Okunacak metin:
§
Libyalılar UMH ile Pakistan’ın yakınlaşmasından korkuyor

Libyalılar UMH ile Pakistan’ın yakınlaşmasından korkuyor
TT

Libyalılar UMH ile Pakistan’ın yakınlaşmasından korkuyor

Libyalılar UMH ile Pakistan’ın yakınlaşmasından korkuyor

Libya’daki gelişmeleri takip eden gözlemciler, devam eden dış müdahale bağlamında, Pakistan gibi Ankara'ya yakın bölgesel güçlerin, kendilerine Libya’da bir yer bulma çabalarına ve bu çabaların Libya'daki mevcut durumu şimdi olduğundan daha kötü bir hale getirebileceğine karşı uyardılar.
§
Verilen malzeme:
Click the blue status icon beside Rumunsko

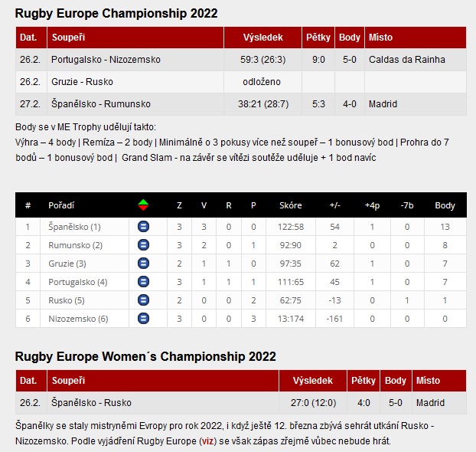pos(143,245)
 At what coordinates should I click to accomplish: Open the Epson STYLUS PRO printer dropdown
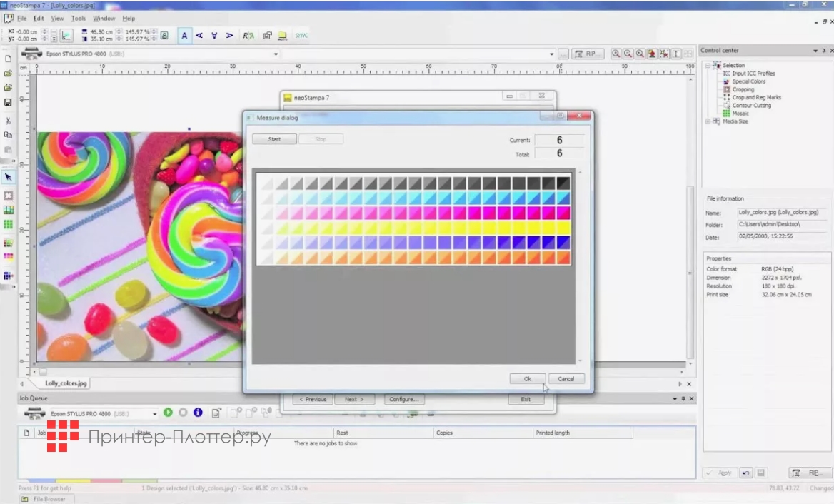276,54
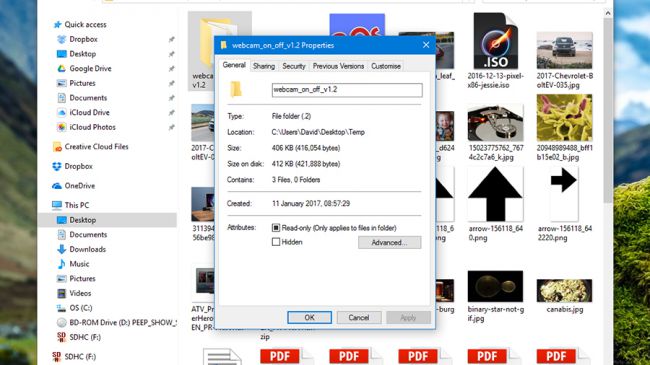Open the Customise tab
This screenshot has width=650, height=365.
(x=386, y=66)
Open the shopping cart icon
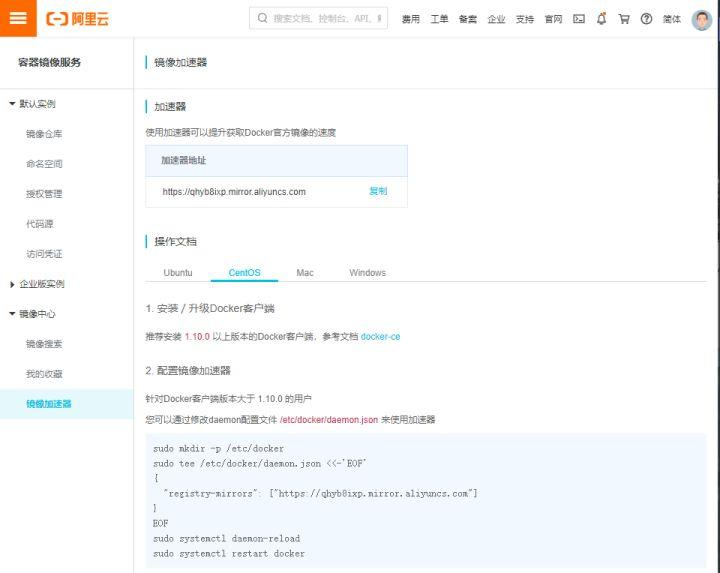The image size is (720, 573). [624, 19]
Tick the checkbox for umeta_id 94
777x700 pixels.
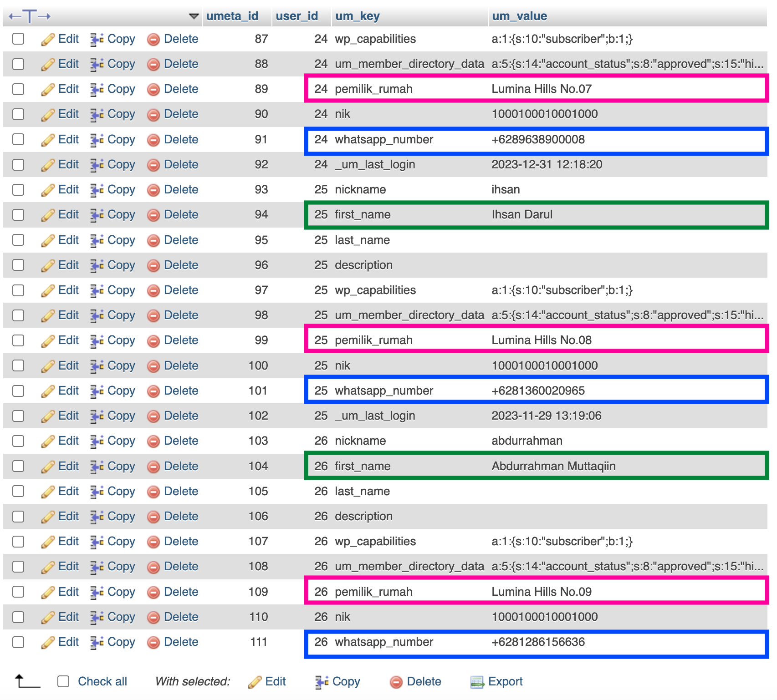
§
Yapılacaklar:
1 - Libya haberinde "Libya’daki gelişmeleri takip" ile başlayıp "getirebileceğine karşı uyardılar." ifadesine kadar süren kısmı hiç değiştirmeden kopyalayın.
2 - Libya haberine göre aşağıdaki soruları cevaplayın:
(a) Başlığa göre Libyalılar hangi iki tarafın yakınlaşmasından korkuyor?
(b) Gözlemciler Ankara'ya yakın bölgesel güçlere örnek olarak hangi ülkeyi gösteriyor?
(c) Gözlemcilere göre bu güçlerin çabaları Libya'daki mevcut durumu nasıl bir hale getirebilir?

Görev cevapları:
1 -
Libya’daki gelişmeleri takip eden gözlemciler, devam eden dış müdahale bağlamında, Pakistan gibi Ankara'ya yakın bölgesel güçlerin, kendilerine Libya’da bir yer bulma çabalarına ve bu çabaların Libya'daki mevcut durumu şimdi olduğundan daha kötü bir hale getirebileceğine karşı uyardılar.

2 -
(a) UMH ile Pakistan
(b) Pakistan
(c) Şimdi olduğundan daha kötü bir hale